● **TEXTE FOURNI**:
····················

Du côté du faubourg du Temple
Le Tivoli-Cinéma prend en 1910 la suite d’un bal-concert au 12-16, rue Léon-Jouhaux. À deux pas de République, c’est un cinéma très fréquenté, avec ses 3 000 places, son jardin d’été, ses trente musiciens pour un programme de trois heures et sa deuxième entrée, 17-19, rue du Faubourg-du-Temple. Il finit par être absorbé par le circuit Gaumont en 1930. En 1952, la société Gaumont envisage une reconstruction complète du cinéma, puis change d’avis: un immeuble de logements le remplace dès 1957. Au 23, rue du Faubourg-du-Temple, le République-Ciné présente à sa création en 1936 des actualités, dessins animés et documentaires dans une salle de 540 fauteuils, puis se maintient jusqu’en 1979 comme cinéma de quartier généraliste. D’abord recyclée en dancing, la salle met maintenant en scène la vente de vêtements de seconde main au kilo. Le Palais des Glaces succède en 1921 au Bijou-Concert au 37, rue du Faubourg-du-Temple. L’architecte Constant Lefranc conçoit une salle de 900 places disposant d’un toit ouvrant, à la façade recouverte de miroirs. Il perdure comme cinéma jusqu’en 1970. Depuis, il accueille les arts vivants : concerts, puis théâtre et humoristes. Le pachyderme incrusté en 1988 lors du spectacle La rue où l’éléphant est tombé a pris la place des affiches du cinéma. En continuant direction Belleville, on trouve encore, côté 10e, trois cinémas de quartier très proches l’un de l’autre au début du XXe siècle dans le dense faubourg ouvrier. À l’emplacement du Floréal, au 73, rue du Faubourg-du-Temple, le café-cinéma Polycarpe exploite un écran entre 1910 et 1928. Au 77, les frères Pathé transforment en 1907 le petit café-concert des artistes Brunin en cinéma Pathé-Brunin, agrandi par un bâtiment communiquant avec le 154, avenue Parmentier. La salle de 750 places termine sa carrière sous le nom de Temple en 1965. Le cinéma Parmentier, qui ouvre également en 1907 au 158, avenue Parmentier, accueille jusqu’à 600 spectateurs après agrandissements à partir de 1925. Renommé Goncourt, il est démoli après 1963.

····················

● **DONNÉES BRUTES**:

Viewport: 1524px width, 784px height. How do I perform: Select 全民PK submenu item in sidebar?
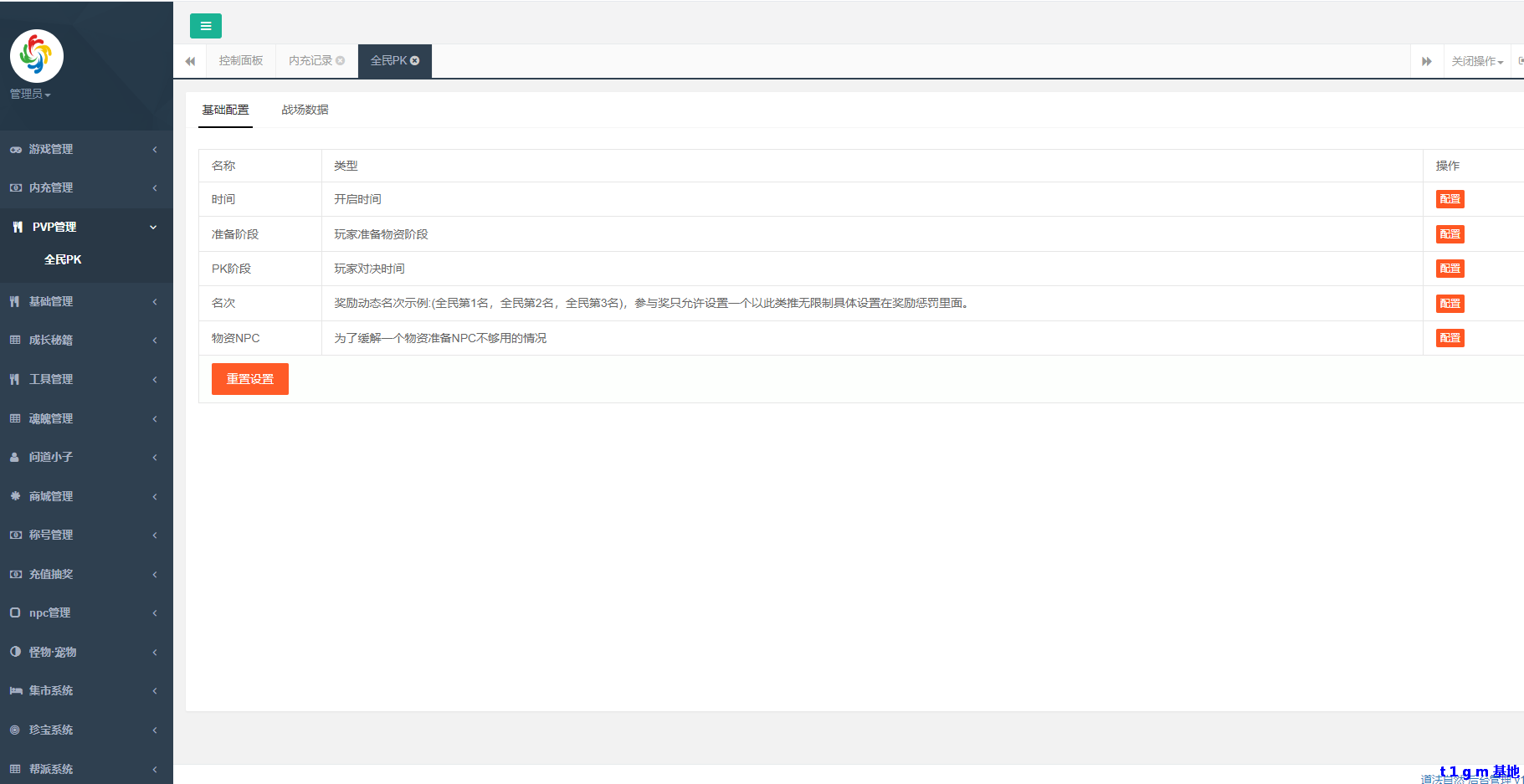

····················

● **CONSIGNES À SUIVRE**:
[1] Répondez aux questions suivantes d'après le texte sur les cinémas du faubourg du Temple.
(a) En quelle année le Tivoli-Cinéma est-il absorbé par le circuit Gaumont ?
(b) Combien de places compte la salle conçue par Constant Lefranc ?
(c) Sous quel nom la salle Pathé-Brunin termine-t-elle sa carrière ?
[2] Pour chaque affirmation, dites si elle concorde avec le texte sur les cinémas du faubourg du Temple. Répondez par oui ou par non et citez mot pour mot le passage qui tranche.
(a) Le République-Ciné a fonctionné comme cinéma de quartier jusqu'en 1979.
(b) Le Palais des Glaces est resté un cinéma jusqu'en 1980.
(c) Le cinéma Parmentier a ouvert en 1907.

● **RÉPONSES AUX CONSIGNES**:
[1]
(a) En 1930.
(b) 900 places.
(c) Sous le nom de Temple, en 1965.

[2]
(a) Oui : « puis se maintient jusqu’en 1979 comme cinéma de quartier généraliste ».
(b) Non : « Il perdure comme cinéma jusqu’en 1970. »
(c) Oui : « Le cinéma Parmentier, qui ouvre également en 1907 au 158, avenue Parmentier ».